State Fish and Wildlife Department biologist Brett Barkdull in La Conner said it’s too early to get a good feel for the run size. He needs a couple more weeks. Baker Lake opens for the recreational sockeye season on July 10, and it doesn’t look like there will be enough fish in the lake to make it worthwhile, which is not an unusual situation. The fishery doesn’t normally pick up until at least the middle of the month.

Meanwhile, the Skagit River closed Sunday night and the state estimated 66 fish were caught Saturday and 105 Sunday, for a total of 171 over the weekend for 394 anglers.

The Lake Washington counts have been dismal, but that was pretty much expected. Salmon managers predicted a Cedar river/Sammamish River run of less than half the 350,000 fish needed for spawning escapement. As of Sunday, the total count at the Chittenden Locks stood at 4,024.

It’s a little too early yet to get meaningful data from Tumwater Dam on the Lake Wenatchee run, although the numbers currently coming up the Columbia are impressive. The preseason forecast of adult sockeye to the Columbia was updated June 30 to 425,000 fish. That would be the second-highest run ever recorded on the Columbia, behind the 521,000 in 2012, and ahead of the 388,000 in 2010. The majority of those fish, however, are bound for the big hatchery operation on the upper Okanogan, and it will be a while before the split, Okanogan/Wenatchee, is worked out.

Crab

Recreational crabbing opened today in most of Puget Sound, and state biologist Don Velasquez at the agency’s Mill Creek office said he expects a season similar to that of last year. The 2013 season was average, at best, and well below the very good 2012 season.

Velasquez said tribal commercial fishers took roughly the same amount of crab as they did last year, with one 48-hour and one 56-hour opening.

“They must have landed their quota,” he said, “because they didn’t take advantage of a scheduled third opening.”

He said state test fisheries were pretty good — at 17 or 18 legals per pot — but that was prior to the commercial openings.
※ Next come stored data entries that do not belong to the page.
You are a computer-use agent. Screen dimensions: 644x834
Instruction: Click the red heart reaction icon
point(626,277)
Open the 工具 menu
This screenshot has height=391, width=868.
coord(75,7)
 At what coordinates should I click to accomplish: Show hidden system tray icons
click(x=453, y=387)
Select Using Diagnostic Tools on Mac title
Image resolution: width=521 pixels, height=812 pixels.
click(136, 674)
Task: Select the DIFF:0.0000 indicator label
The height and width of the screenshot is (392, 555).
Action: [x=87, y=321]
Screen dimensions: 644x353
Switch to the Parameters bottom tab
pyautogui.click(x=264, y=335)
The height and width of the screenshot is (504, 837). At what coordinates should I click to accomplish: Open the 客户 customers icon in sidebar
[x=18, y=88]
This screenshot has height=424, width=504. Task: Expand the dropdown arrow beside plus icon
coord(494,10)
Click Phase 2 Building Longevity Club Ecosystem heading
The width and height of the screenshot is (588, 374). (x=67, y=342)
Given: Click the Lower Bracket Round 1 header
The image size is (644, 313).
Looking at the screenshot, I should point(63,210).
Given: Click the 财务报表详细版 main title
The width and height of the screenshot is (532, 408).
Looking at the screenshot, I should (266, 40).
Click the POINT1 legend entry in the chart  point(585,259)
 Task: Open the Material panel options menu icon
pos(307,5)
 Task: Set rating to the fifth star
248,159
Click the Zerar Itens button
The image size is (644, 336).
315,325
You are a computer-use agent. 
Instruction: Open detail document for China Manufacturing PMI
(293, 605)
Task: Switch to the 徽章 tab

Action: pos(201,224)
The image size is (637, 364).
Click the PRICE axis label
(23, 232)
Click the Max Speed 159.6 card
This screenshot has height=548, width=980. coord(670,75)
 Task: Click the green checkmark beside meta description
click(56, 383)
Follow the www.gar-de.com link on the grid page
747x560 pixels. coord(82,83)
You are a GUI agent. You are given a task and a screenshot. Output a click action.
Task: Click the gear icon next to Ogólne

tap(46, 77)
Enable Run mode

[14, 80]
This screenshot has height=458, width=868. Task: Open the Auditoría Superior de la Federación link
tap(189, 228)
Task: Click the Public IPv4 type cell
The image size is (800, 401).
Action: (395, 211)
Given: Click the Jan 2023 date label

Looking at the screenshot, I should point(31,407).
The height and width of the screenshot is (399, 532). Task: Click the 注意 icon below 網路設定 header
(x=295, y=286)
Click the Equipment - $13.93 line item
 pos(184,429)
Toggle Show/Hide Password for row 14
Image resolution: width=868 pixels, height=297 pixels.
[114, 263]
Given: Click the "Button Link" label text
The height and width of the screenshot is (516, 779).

Recreational crabbers in areas 8-1 and 8-2, two of the most popular Marine Areas for crabbing in the Sound, took an awesome total last year of 689,500 pounds of Dungeness crab.

The summer season in this area runs through Sept. 1, Thursdays through Mondays only, with a limit of five hard-shell male Dungeness measuring at least six and a quarter inches across the carapace, plus six red rock crab, either sex, at least five inches across.

One of the most common violations for which citations are issued, is for failure to enter crab on catch record cards immediately upon retaining. Separate catch record cards are issued for summer and winter seasons.

Some of the better spots in our area for this weekend? Velasquez said staying as far away from commercial ports as possible is a good idea. Popular areas on the east side of Whidbey Island would include Snatelum Point, just south of Penn Cove, and the north Holmes Harbor/Baby Island area, he said.

So are there any hot, new crab baits on the market this year? Mike Chamberlain at Ted’s Sport Center in Lynnwood said there is one.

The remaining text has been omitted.